Lecture Scene
The following speakers represent only a small selection of the broad range of nationally acclaimed artists, authors and lecturers who visited campus and interacted with Whitman students this fall.
Juan Meléndez
Juan Meléndez, a public speaker and human rights activist who was wrongly convicted of murder and sentenced to death, shared his moving story and views on the death penalty during his October visit. Meléndez spent nearly 18 years on death row in Florida after being convicted in 1984 of a crime he did not commit.

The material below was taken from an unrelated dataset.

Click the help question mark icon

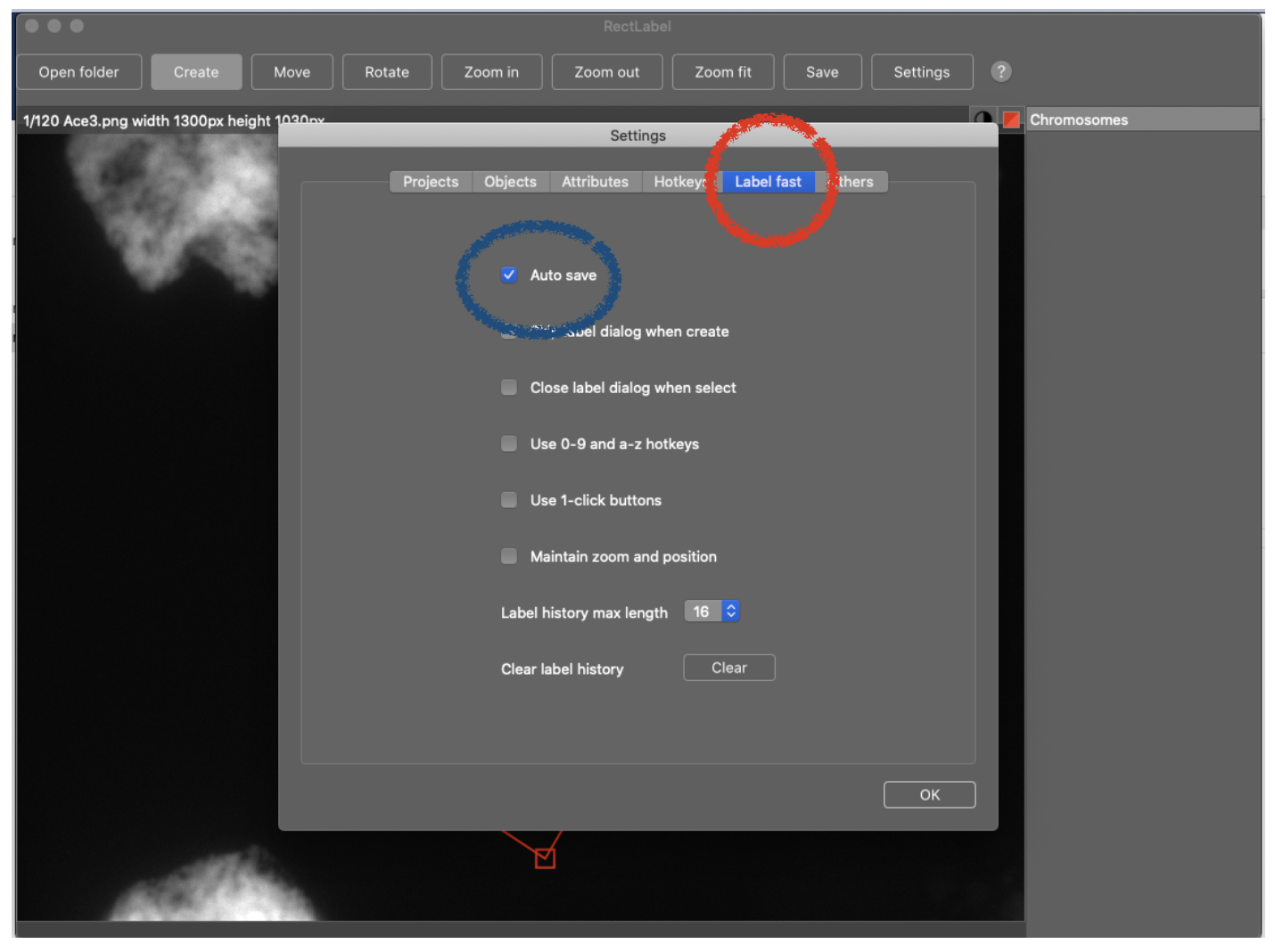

He is the 99th death row inmate in the U.S. to be exonerated and released since the reinstatement of capital punishment in 1973. Speaking before an overflowing crowd in Olin Hall, Meléndez recalled his ordeal with brutal candor and, at times, humor, urging audience members to educate themselves about the injustices of capital punishment. The event was a joint effort between Whitman and Walla Walla Community College faculty. Meléndez also made a visit to the sociology class of Laura and Carl Peterson Endowed Chair of Social Sciences Keith Farrington.
Anne Fadiman
Anne Fadiman, acclaimed author of the Whitman 2011 Summer Read Program book selection “The Spirit Catches You and You Fall Down,” captivated a crowded Cordiner Hall audience during her October visit to campus. Her 1997 book chronicles the struggle of a Hmong refugee family with an epileptic daughter and their interactions with the health-care system in Merced, Calif. First-year students read and discussed the book as part of Orientation activities, and the campus and Walla Walla communities were invited to take part. Fadiman’s work also has appeared in Harper’s, The New Yorker and The New York Times, and her book was the recipient of a National Book Critics Circle Award, an L.A. Times Book Prize and a Salon Book Award. She was introduced by Zoe Erb ’14, a Student Academic Adviser in Jewett Hall. Chris Leise, assistant professor of English, moderated the presentation.
Hasan Elahi
Hasan Elahi is a cutting-edge multimedia artist and associate professor at the University of Maryland. He brought his unique creative and political perspective to Whitman in October with the lecture “Hiding in Plain Sight.” Elahi, a frequent flier, was detained at a Detroit airport and questioned by the FBI in 2002 after his name mistakenly appeared on a terrorist watch list. To prove his innocence, he embarked on an audacious art project in which he documents every move he makes, wearing a GPS tracking device and photographing his surroundings to upload to his website. Operating at the intersection of art and technology, his work critiques surveillance culture. Elahi has spoken at the Tate Modern gallery, the Einstein Forum and the American Association of Artificial Intelligence.